Saved entries
++++++

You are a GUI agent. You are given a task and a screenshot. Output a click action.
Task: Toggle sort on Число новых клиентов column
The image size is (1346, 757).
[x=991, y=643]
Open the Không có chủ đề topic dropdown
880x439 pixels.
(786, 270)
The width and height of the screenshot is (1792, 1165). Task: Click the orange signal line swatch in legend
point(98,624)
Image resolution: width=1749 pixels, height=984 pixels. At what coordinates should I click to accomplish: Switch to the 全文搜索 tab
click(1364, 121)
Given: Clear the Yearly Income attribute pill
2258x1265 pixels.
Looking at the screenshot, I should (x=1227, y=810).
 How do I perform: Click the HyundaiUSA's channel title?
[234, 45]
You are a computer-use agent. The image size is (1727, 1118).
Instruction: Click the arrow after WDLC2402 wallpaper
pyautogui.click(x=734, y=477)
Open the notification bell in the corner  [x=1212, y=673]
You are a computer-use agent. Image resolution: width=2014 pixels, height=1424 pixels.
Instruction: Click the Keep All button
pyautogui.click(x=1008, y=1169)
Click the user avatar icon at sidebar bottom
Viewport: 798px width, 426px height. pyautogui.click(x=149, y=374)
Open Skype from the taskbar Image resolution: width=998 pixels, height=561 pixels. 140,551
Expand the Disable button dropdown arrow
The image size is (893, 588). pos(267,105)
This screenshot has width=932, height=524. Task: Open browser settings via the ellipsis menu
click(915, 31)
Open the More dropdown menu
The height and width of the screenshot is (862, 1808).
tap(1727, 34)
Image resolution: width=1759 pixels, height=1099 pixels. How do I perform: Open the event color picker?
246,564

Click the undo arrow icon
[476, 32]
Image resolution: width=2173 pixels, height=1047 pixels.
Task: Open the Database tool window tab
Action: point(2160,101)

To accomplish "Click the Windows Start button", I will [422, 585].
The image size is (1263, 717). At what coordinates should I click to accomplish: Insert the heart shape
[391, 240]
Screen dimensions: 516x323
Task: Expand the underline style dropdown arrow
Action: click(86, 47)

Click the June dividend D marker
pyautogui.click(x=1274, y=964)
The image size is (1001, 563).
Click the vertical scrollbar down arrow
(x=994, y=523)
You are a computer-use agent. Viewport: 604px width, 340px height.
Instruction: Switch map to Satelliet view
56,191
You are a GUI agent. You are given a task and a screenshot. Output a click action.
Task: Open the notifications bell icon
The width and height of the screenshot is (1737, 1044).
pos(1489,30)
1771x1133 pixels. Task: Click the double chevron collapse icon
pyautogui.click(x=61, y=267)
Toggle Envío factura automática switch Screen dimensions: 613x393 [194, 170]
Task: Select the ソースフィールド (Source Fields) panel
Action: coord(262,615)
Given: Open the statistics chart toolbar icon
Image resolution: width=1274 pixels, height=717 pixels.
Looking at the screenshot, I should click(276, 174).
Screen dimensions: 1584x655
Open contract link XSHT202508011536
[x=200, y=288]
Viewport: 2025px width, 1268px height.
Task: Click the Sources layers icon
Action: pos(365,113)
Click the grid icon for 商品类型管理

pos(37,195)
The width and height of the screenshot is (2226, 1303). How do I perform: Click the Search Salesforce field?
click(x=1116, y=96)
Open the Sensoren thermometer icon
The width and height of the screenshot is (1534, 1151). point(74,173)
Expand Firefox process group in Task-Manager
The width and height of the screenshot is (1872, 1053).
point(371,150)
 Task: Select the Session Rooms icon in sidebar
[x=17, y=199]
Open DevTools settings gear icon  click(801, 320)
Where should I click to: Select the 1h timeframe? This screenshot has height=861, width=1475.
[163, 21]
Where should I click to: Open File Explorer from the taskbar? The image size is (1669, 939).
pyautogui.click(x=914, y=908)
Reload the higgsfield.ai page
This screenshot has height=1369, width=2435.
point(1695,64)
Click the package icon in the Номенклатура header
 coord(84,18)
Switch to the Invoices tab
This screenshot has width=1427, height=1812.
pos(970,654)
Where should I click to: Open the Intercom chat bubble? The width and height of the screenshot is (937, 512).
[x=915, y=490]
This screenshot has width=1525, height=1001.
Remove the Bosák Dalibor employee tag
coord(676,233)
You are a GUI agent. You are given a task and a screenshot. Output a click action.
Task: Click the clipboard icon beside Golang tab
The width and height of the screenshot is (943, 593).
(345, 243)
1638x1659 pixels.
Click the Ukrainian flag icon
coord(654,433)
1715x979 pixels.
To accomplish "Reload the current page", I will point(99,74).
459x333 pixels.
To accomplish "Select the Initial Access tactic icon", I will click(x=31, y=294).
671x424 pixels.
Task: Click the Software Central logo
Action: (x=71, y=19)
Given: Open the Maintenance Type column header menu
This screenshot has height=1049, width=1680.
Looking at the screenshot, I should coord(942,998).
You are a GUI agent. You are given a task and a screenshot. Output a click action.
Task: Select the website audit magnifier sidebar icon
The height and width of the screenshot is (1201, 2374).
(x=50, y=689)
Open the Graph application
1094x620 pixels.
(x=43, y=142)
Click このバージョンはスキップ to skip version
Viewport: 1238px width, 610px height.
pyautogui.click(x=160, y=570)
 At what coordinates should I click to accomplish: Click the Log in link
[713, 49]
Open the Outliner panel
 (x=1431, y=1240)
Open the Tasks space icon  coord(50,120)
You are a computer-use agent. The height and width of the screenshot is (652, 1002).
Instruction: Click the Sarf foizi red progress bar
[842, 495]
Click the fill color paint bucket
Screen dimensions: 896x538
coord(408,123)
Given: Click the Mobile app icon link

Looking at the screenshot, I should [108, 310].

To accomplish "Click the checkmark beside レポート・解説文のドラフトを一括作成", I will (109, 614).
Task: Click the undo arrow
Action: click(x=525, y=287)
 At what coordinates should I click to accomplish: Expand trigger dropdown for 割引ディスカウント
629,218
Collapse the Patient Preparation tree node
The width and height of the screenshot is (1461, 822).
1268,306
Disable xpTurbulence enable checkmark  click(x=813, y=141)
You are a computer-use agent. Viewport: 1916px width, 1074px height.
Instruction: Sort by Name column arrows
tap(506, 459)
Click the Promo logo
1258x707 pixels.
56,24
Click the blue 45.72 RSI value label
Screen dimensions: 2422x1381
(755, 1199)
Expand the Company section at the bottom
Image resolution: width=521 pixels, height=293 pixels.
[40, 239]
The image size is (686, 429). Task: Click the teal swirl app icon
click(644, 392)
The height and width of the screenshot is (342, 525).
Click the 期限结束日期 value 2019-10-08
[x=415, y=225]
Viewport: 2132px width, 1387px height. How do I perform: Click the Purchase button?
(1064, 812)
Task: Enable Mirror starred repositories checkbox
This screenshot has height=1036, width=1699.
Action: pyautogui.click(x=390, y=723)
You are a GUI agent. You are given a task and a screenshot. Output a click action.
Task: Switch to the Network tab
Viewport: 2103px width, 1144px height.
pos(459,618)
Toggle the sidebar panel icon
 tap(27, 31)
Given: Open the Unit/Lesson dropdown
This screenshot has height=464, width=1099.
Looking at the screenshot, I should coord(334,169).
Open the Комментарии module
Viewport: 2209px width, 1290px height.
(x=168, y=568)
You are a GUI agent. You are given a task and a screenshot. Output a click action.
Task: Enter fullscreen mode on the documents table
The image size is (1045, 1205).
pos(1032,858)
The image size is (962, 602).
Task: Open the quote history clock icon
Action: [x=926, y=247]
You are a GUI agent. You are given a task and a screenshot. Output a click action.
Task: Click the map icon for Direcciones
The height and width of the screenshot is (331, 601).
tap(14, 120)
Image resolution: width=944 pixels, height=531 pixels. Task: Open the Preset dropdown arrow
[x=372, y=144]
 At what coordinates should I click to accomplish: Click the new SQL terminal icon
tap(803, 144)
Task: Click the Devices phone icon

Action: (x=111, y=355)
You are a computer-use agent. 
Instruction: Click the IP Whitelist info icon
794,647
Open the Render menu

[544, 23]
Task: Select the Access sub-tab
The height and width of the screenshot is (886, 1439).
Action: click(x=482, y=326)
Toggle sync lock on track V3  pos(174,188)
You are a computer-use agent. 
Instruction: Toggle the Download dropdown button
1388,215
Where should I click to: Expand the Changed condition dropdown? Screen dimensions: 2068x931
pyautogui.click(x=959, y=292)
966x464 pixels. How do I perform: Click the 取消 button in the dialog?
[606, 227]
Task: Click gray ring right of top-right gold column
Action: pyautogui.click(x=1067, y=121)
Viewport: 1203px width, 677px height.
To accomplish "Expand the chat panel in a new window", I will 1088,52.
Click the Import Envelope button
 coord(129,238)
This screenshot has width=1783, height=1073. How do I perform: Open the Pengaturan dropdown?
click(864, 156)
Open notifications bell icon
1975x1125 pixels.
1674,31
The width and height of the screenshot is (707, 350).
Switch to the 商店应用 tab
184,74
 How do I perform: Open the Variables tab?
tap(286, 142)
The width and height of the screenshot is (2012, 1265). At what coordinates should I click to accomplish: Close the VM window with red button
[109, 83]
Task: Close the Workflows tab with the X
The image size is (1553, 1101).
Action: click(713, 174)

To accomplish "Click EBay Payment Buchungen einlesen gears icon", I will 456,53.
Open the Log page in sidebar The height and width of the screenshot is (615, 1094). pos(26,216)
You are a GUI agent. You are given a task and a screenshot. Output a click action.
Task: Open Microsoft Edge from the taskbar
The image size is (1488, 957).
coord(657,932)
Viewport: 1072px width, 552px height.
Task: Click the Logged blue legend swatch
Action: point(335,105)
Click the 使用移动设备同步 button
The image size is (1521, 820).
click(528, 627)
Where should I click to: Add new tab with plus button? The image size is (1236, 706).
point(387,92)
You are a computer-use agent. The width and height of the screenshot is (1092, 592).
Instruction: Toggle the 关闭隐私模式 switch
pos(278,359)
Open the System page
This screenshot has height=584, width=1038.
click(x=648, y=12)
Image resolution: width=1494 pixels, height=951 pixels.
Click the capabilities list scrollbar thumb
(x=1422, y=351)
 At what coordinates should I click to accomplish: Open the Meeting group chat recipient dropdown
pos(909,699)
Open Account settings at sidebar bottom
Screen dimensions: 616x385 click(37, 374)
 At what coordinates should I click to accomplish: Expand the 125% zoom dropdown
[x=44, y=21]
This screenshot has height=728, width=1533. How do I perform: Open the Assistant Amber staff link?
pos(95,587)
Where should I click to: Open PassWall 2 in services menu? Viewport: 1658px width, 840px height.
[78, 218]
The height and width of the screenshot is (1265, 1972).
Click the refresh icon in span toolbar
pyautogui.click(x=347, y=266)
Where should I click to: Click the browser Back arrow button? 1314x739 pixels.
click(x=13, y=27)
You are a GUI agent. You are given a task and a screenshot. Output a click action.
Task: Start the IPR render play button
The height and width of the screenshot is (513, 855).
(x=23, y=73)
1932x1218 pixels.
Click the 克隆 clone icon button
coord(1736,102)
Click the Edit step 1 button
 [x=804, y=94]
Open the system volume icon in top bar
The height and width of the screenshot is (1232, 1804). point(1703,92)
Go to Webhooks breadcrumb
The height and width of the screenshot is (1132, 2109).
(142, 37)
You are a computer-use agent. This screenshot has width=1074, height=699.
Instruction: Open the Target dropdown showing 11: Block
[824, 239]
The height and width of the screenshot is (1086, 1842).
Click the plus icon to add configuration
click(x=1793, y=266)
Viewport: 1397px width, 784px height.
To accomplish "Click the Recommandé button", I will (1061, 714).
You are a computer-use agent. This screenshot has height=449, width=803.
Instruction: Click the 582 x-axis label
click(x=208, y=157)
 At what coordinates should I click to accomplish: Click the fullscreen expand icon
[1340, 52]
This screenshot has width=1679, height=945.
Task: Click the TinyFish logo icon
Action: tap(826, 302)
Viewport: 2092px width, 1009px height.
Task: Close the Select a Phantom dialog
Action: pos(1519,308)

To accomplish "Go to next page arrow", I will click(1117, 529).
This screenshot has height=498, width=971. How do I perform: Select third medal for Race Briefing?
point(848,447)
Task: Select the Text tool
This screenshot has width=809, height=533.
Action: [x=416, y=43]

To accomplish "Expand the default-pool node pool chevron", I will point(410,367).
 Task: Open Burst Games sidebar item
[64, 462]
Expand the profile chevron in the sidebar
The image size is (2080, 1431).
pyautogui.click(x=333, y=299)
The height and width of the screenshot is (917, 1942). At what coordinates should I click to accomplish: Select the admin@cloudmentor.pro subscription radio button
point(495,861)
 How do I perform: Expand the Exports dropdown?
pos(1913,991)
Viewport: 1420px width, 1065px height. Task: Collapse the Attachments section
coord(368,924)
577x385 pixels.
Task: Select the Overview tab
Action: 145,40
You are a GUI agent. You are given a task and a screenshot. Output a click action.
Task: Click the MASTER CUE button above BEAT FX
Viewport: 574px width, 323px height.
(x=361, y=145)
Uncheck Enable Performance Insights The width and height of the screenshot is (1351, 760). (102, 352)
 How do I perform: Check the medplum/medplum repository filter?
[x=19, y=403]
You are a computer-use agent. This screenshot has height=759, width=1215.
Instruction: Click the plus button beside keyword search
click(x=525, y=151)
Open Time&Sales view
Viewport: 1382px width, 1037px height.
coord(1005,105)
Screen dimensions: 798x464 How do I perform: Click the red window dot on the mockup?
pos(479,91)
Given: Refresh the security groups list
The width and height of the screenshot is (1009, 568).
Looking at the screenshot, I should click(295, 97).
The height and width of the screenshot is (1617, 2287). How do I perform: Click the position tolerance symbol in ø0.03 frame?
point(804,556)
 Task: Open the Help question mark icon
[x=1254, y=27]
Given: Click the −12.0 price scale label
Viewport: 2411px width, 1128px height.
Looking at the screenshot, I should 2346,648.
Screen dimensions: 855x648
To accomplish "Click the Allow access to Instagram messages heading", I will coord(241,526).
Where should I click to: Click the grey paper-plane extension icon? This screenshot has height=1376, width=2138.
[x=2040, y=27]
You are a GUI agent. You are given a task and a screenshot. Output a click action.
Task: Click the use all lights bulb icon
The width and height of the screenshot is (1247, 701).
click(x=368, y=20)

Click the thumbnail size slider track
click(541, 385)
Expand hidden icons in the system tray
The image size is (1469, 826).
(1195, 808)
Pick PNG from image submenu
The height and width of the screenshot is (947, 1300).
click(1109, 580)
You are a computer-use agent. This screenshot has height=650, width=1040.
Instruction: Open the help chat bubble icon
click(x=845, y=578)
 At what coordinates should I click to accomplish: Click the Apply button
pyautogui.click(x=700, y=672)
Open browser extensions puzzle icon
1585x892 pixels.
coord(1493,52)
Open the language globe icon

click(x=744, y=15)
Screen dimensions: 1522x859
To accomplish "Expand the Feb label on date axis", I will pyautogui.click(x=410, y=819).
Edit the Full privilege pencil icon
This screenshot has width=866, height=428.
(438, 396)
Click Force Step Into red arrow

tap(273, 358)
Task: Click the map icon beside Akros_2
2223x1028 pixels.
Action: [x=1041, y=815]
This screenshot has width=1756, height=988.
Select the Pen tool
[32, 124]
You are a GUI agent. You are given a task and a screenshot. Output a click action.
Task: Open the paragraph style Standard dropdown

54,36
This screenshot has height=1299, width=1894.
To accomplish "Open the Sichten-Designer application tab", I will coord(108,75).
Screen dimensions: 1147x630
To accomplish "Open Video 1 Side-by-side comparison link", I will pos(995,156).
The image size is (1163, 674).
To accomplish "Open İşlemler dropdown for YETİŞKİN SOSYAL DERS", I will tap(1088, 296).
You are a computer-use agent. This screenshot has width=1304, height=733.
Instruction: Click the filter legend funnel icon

++++++

Exercise directions. Please give again the lines above between the line holding "Task: Click the Devices phone icon" and the line holding "You are a computer-use agent. The width", inclusive, exactly as they are and with nothing added.

Expected answer.
Task: Click the Devices phone icon

Action: (x=111, y=355)
You are a computer-use agent. 
Instruction: Click the IP Whitelist info icon
794,647
Open the Render menu

[544, 23]
Task: Select the Access sub-tab
The height and width of the screenshot is (886, 1439).
Action: click(x=482, y=326)
Toggle sync lock on track V3  pos(174,188)
You are a computer-use agent. 
Instruction: Toggle the Download dropdown button
1388,215
Where should I click to: Expand the Changed condition dropdown? Screen dimensions: 2068x931
pyautogui.click(x=959, y=292)
966x464 pixels. How do I perform: Click the 取消 button in the dialog?
[606, 227]
Task: Click gray ring right of top-right gold column
Action: pyautogui.click(x=1067, y=121)
Viewport: 1203px width, 677px height.
To accomplish "Expand the chat panel in a new window", I will 1088,52.
Click the Import Envelope button
 coord(129,238)
This screenshot has width=1783, height=1073. How do I perform: Open the Pengaturan dropdown?
click(864, 156)
Open notifications bell icon
1975x1125 pixels.
1674,31
The width and height of the screenshot is (707, 350).
Switch to the 商店应用 tab
184,74
 How do I perform: Open the Variables tab?
tap(286, 142)
The width and height of the screenshot is (2012, 1265). At what coordinates should I click to accomplish: Close the VM window with red button
[109, 83]
Task: Close the Workflows tab with the X
The image size is (1553, 1101).
Action: click(713, 174)

To accomplish "Click EBay Payment Buchungen einlesen gears icon", I will 456,53.
Open the Log page in sidebar The height and width of the screenshot is (615, 1094). pos(26,216)
You are a GUI agent. You are given a task and a screenshot. Output a click action.
Task: Open Microsoft Edge from the taskbar
The image size is (1488, 957).
coord(657,932)
Viewport: 1072px width, 552px height.
Task: Click the Logged blue legend swatch
Action: point(335,105)
Click the 使用移动设备同步 button
The image size is (1521, 820).
click(528, 627)
Where should I click to: Add new tab with plus button? The image size is (1236, 706).
point(387,92)
You are a computer-use agent. The width and height of the screenshot is (1092, 592).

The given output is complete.